Может быть, лучший комментарий к Истории Августе представляют собой произведения искусства и памятники той поры. Прежде всего, это бюсты — они то подтверждают, то опровергают биографии императоров: умное и вместе с тем мечтательное лицо Адриана, нервный рот, ранняя одутловатость черт вследствие развития водянки; красиво причесанные головы Элия и его сына; узкие челюсти, сухой и чистый профиль Антонина Благочестивого; мягкосердечный Марк Аврелий на площади Капитолия, вполне похожий на героя жизнеописания, — и усталое, измученное лицо другого, постаревшего Марка Аврелия из Британского музея, похожего, напротив, на автора книги «К себе самому»; гротескные локоны Коммода, солдафонская внешность Каракаллы, лукавая мордочка Гелиогабала, которая, надо признать, скорее подходит беспутному юноше из рассказа Лампридия, а не тайному развратнику, знакомому любителям исторических романов; мягкий, задумчивый облик императриц-сириянок и грубые лица императоров-иллирийцев — вояк[2], сумевших на время восстановить порядок в Империи, подобно тому как один капрал восстановил его на площадях в день мятежа.
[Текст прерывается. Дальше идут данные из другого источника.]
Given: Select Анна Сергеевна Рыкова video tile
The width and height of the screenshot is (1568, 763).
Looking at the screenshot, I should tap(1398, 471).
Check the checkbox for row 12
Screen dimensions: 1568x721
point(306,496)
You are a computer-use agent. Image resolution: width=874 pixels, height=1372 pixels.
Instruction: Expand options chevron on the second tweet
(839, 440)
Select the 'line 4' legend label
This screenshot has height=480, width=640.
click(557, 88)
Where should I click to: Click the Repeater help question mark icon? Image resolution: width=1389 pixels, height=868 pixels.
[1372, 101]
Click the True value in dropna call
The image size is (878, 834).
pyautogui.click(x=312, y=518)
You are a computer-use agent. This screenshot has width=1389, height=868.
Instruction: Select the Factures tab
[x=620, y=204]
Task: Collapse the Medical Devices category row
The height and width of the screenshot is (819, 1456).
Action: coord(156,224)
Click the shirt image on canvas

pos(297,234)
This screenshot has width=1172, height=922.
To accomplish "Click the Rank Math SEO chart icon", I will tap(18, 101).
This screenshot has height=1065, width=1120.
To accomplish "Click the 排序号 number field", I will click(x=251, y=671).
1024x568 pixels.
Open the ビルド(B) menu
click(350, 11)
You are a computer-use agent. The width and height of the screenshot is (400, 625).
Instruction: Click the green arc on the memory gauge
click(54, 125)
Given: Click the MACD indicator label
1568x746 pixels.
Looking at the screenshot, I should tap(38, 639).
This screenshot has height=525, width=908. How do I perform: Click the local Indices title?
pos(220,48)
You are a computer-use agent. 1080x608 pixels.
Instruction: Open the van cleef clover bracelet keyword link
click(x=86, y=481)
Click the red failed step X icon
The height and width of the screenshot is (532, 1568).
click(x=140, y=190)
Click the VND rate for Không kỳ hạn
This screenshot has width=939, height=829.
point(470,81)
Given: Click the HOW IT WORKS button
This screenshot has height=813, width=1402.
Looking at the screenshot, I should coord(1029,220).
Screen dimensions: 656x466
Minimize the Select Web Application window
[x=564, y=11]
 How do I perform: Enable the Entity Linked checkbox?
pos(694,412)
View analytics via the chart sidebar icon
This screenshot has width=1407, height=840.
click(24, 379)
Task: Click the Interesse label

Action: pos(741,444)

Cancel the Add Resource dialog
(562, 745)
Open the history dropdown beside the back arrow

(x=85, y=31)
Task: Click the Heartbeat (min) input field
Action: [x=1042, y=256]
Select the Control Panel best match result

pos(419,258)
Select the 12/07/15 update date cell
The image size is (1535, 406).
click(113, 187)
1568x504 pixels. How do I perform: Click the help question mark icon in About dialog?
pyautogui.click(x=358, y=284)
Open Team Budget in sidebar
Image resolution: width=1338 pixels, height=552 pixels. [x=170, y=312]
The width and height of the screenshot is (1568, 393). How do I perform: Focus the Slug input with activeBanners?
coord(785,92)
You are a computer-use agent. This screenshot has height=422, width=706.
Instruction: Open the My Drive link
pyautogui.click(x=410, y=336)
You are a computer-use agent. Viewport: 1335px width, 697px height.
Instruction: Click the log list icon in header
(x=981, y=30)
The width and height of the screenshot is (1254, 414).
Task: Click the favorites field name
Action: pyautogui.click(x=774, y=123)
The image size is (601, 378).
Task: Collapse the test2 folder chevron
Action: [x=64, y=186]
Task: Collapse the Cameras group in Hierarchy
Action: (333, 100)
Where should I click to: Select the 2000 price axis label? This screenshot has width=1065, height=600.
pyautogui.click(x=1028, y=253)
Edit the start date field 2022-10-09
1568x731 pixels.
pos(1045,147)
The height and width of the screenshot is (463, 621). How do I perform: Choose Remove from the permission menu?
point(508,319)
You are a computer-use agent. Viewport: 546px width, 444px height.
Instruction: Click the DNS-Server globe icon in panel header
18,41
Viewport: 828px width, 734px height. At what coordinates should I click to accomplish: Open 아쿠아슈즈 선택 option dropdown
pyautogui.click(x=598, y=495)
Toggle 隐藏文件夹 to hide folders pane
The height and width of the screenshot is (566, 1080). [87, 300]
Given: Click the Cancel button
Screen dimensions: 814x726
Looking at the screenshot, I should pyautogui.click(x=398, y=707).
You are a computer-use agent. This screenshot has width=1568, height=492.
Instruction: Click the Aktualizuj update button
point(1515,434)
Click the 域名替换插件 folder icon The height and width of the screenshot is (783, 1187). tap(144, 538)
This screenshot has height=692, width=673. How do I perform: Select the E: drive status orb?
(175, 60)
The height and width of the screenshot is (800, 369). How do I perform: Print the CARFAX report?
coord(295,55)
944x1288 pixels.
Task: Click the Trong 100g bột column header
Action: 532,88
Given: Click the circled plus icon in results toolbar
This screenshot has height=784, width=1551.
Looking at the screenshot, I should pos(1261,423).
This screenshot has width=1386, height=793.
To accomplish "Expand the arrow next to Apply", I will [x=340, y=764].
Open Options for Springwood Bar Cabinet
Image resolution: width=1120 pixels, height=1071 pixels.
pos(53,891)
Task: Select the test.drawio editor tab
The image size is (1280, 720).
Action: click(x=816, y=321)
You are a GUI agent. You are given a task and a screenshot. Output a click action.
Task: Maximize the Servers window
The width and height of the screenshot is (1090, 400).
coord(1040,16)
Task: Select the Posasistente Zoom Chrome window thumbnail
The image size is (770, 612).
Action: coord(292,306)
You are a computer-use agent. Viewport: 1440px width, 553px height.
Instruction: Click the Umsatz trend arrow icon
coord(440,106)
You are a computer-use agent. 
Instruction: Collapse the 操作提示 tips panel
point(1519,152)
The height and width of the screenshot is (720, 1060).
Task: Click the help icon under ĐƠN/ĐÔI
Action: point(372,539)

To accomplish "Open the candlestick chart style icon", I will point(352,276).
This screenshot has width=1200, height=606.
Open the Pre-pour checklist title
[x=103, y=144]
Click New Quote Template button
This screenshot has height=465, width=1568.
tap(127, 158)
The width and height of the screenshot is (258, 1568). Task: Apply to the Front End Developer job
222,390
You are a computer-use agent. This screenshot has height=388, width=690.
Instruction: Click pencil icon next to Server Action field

Скажем о монетах: в течение описанных двадцати восьми царствований профиль императоров постепенно утрачивает рельефность, и если в начале выпуклое изображение тщательно проработано в традициях античной пластики, то к концу это совсем плоские и все менее четкие отпечатки, выбитые на тонких золотых дисках, — они красноречивее свидетельствуют об агонии умирающей экономики, чем рассеянные в жизнеописаниях намеки на эдикты о запрещении роста цен, законы против роскоши и публичные распродажи с торгов государственного имущества.